Müntzer believed in God’s power to speak through visions and foretold the imminent collapse of the current world order. Along with fellow visionaries, he founded a missionary church and zealously spread the message that, as written in Revelation, God now wanted to raise up a chosen people, leading them into epic battle that would result in a new society without poverty or private property.
Persecution followed their reformatory efforts, and Müntzer’s life turned itinerant as he was expelled from one town after the next. Along the way he married Ottilie von Gersen, a former nun. During his travels he set up printing presses and distributed his pamphlets to anyone who would read them, particularly the lower classes, whose support for him grew. Deadly riots and attacks on churches, castles, and monasteries raged throughout Germany. Growing more incendiary, Müntzer saw himself as the “prophet of terror called by God” to bring violence against the evil ones. As he shifted from religious reformer to full-blown radical, a rift widened between him and Luther, whom he now considered a hypocritical “Wittenberg pope.” In another sermon he referred to Luther as “Brother Fattening-pig.” In response, Luther aligned himself with the rulers Müntzer opposed, urging them to crush the zealot and his followers.
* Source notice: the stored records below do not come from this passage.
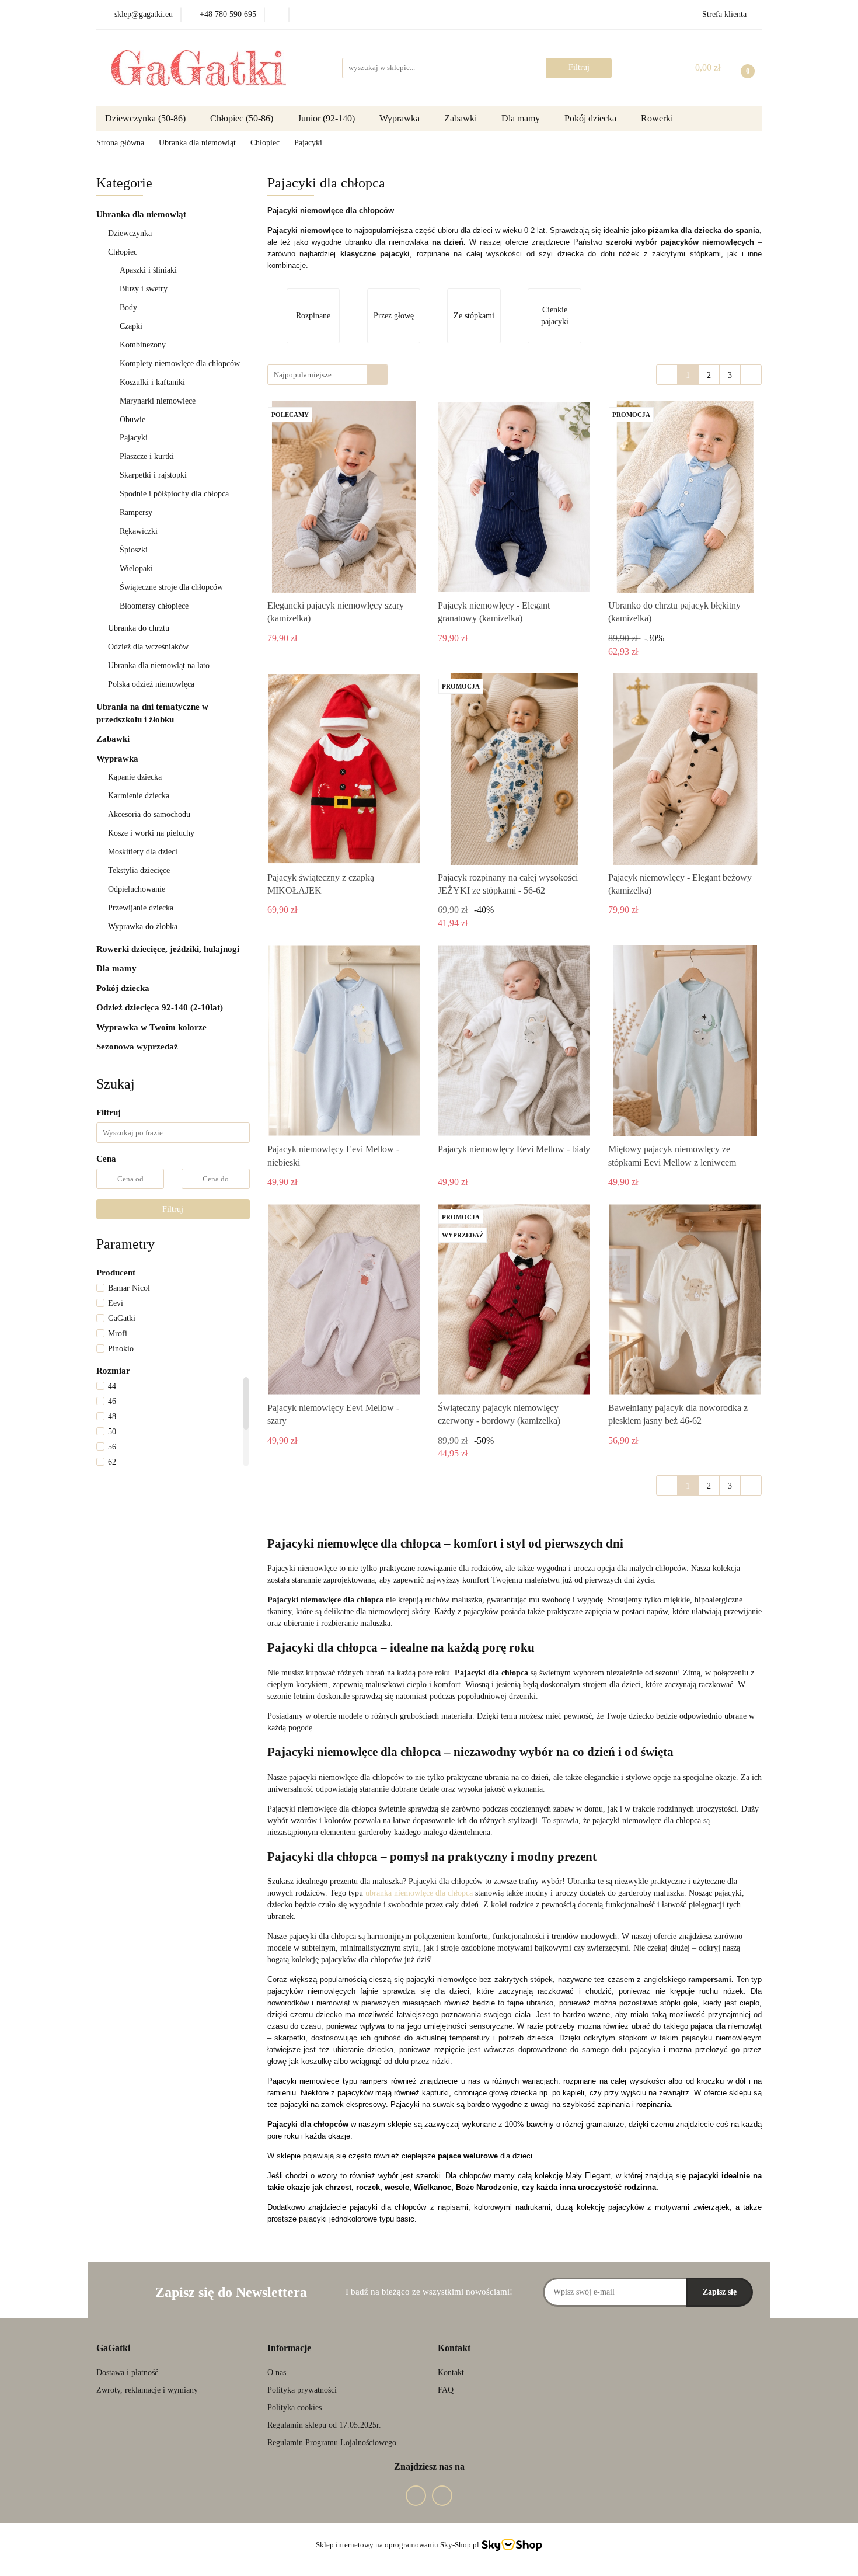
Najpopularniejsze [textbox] (303, 374)
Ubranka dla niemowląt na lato (159, 665)
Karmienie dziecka (140, 795)
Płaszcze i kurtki (147, 456)
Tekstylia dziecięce (140, 870)
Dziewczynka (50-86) (146, 118)
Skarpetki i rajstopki (154, 475)
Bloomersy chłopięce (154, 606)
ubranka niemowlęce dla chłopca (419, 1893)
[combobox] (327, 374)
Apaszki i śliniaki (148, 270)
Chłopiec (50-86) (242, 118)
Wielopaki (136, 568)
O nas (276, 2372)
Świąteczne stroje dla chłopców (171, 587)
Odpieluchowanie (138, 889)
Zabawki (461, 118)
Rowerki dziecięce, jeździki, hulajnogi (169, 949)
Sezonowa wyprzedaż (137, 1046)
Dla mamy (521, 118)
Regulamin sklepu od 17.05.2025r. (324, 2425)
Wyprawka (400, 118)
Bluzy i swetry (144, 288)
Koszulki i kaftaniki (152, 382)
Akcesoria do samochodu (149, 814)
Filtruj (172, 1209)
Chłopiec (123, 252)
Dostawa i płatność (127, 2372)
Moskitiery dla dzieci (142, 851)
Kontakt (451, 2372)
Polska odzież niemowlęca (152, 684)
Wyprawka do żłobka (144, 926)
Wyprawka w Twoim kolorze (152, 1027)
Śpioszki (134, 549)
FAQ (446, 2390)
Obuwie (132, 419)
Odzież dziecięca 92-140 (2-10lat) (160, 1007)
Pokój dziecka (124, 988)
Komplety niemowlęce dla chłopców (180, 363)
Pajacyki (135, 437)
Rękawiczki (139, 531)
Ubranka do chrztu (140, 628)
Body (129, 307)
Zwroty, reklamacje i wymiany (147, 2390)
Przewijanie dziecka (142, 907)
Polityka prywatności (302, 2390)
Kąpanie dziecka (136, 777)
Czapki (131, 326)
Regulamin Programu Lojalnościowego (331, 2442)
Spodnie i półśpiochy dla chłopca (175, 493)
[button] (113, 2348)
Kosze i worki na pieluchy (151, 833)
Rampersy (137, 512)
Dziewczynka (131, 233)
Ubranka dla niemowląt (142, 214)
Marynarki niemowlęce (158, 401)
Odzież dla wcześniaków (149, 646)
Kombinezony (143, 344)
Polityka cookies (294, 2407)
Hearing about the increase of violent flare-ups, Swiss Anabaptist reformer Conrad Grebel and others in Zurich wrote to Müntzer, pleading for the populist leader to adhere purely to Christ’s example:
The Gospel and its adherents are not to be protected by the sword, nor are they to protect themselves.… True Christian believers are sheep among wolves, sheep for the slaughter; they must be baptized in anguish and affliction, tribulation, persecution, suffering, and death.… Neither do they use worldly sword or war, since all killing has ceased with them – unless, indeed, we should still be of the old law. And even there (in the Old Testament), so far as we can recall, war was a misfortune after they had once conquered the Promised Land. No more of this.
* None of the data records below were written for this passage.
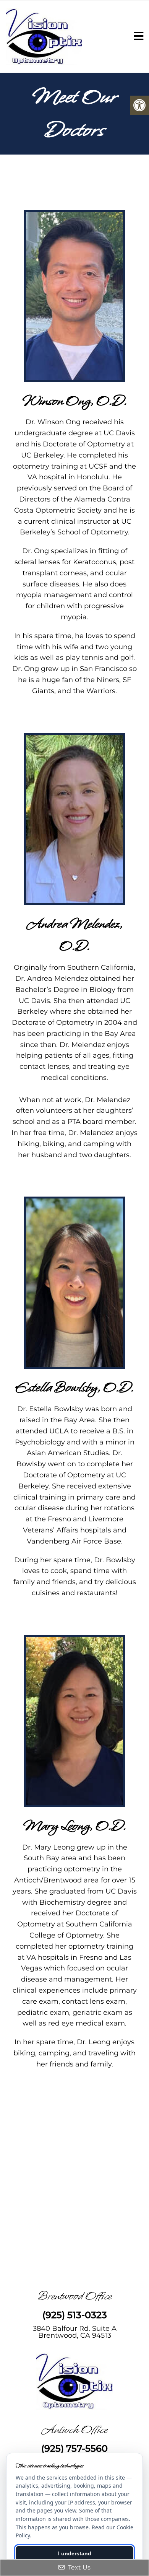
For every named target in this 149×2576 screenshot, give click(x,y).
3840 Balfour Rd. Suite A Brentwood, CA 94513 (75, 2332)
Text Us (78, 2567)
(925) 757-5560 (74, 2448)
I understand (74, 2553)
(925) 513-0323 (74, 2315)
Sadly, such counsel went unheeded, and the calamitous slaughter at Frankenhausen was the end result. After enduring weeks of torture, Müntzer implored the peasants in his final letter, written from his prison cell:
Flee from the shedding of blood. You definitely must not suffer such defeats as that of Frankenhausen. Without doubt each one seeking his own selfish interest more than the justification of Christendom caused this defeat. Against this I now warn you faithfully: you must not give in to rebellion again, so that no more innocent blood may be shed.
Müntzer referred to Martin Luther as “Brother Fattening-pig.”
Under torture prior to his execution, Müntzer called out, “Omnia sunt communia” (all things in common), still envisioning a world with equal distribution according to each person’s need. His vision became reality in the communal life of brotherhood that grew out of the Anabaptist Reformation in 1527. The Hutterites and other Moravian Anabaptists shared everything in common as outlined in Jesus’ teachings, not founding their life through violent defense but through repentance and believer’s baptism. As summarized in Peter Riedemann’s Hutterite Confession of Faith, “From each according to his ability, to each according to his needs.”
Müntzer’s example had made clear the terrible cost of promoting the kingdom of God through violence, yet it was in these pacifist communities, in which brotherly and sisterly love was not just a word but an economic and social reality, that the heart of his vision was realized.